*** Entries shown ***

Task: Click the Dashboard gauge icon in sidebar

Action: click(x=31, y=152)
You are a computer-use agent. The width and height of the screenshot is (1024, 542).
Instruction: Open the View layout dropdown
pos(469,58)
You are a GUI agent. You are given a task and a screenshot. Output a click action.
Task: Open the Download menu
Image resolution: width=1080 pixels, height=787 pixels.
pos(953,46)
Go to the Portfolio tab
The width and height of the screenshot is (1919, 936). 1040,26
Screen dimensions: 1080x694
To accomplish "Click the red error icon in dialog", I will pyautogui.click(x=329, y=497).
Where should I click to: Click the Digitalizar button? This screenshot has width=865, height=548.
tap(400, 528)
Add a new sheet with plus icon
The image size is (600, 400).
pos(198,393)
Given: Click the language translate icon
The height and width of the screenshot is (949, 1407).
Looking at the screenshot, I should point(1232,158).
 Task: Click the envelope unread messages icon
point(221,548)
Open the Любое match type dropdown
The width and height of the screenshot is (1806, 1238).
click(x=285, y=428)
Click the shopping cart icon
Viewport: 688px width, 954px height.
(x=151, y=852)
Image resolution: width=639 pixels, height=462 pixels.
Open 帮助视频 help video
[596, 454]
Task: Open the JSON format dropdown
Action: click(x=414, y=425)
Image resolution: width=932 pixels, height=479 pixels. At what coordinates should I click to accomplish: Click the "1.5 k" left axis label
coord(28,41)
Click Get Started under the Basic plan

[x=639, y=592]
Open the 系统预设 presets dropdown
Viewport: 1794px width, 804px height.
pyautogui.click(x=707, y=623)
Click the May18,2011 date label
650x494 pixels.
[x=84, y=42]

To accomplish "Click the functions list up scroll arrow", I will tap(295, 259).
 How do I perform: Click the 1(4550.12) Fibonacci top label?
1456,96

*** End of Entries shown ***

**Aim of the task**
Above are the entries; give them back verbatim.

**Reply**
Task: Click the Dashboard gauge icon in sidebar

Action: click(x=31, y=152)
You are a computer-use agent. The width and height of the screenshot is (1024, 542).
Instruction: Open the View layout dropdown
pos(469,58)
You are a GUI agent. You are given a task and a screenshot. Output a click action.
Task: Open the Download menu
Image resolution: width=1080 pixels, height=787 pixels.
pos(953,46)
Go to the Portfolio tab
The width and height of the screenshot is (1919, 936). 1040,26
Screen dimensions: 1080x694
To accomplish "Click the red error icon in dialog", I will pyautogui.click(x=329, y=497).
Where should I click to: Click the Digitalizar button? This screenshot has width=865, height=548.
tap(400, 528)
Add a new sheet with plus icon
The image size is (600, 400).
pos(198,393)
Given: Click the language translate icon
The height and width of the screenshot is (949, 1407).
Looking at the screenshot, I should point(1232,158).
 Task: Click the envelope unread messages icon
point(221,548)
Open the Любое match type dropdown
The width and height of the screenshot is (1806, 1238).
click(x=285, y=428)
Click the shopping cart icon
Viewport: 688px width, 954px height.
(x=151, y=852)
Image resolution: width=639 pixels, height=462 pixels.
Open 帮助视频 help video
[596, 454]
Task: Open the JSON format dropdown
Action: click(x=414, y=425)
Image resolution: width=932 pixels, height=479 pixels. At what coordinates should I click to accomplish: Click the "1.5 k" left axis label
coord(28,41)
Click Get Started under the Basic plan

[x=639, y=592]
Open the 系统预设 presets dropdown
Viewport: 1794px width, 804px height.
pyautogui.click(x=707, y=623)
Click the May18,2011 date label
650x494 pixels.
[x=84, y=42]

To accomplish "Click the functions list up scroll arrow", I will tap(295, 259).
 How do I perform: Click the 1(4550.12) Fibonacci top label?
1456,96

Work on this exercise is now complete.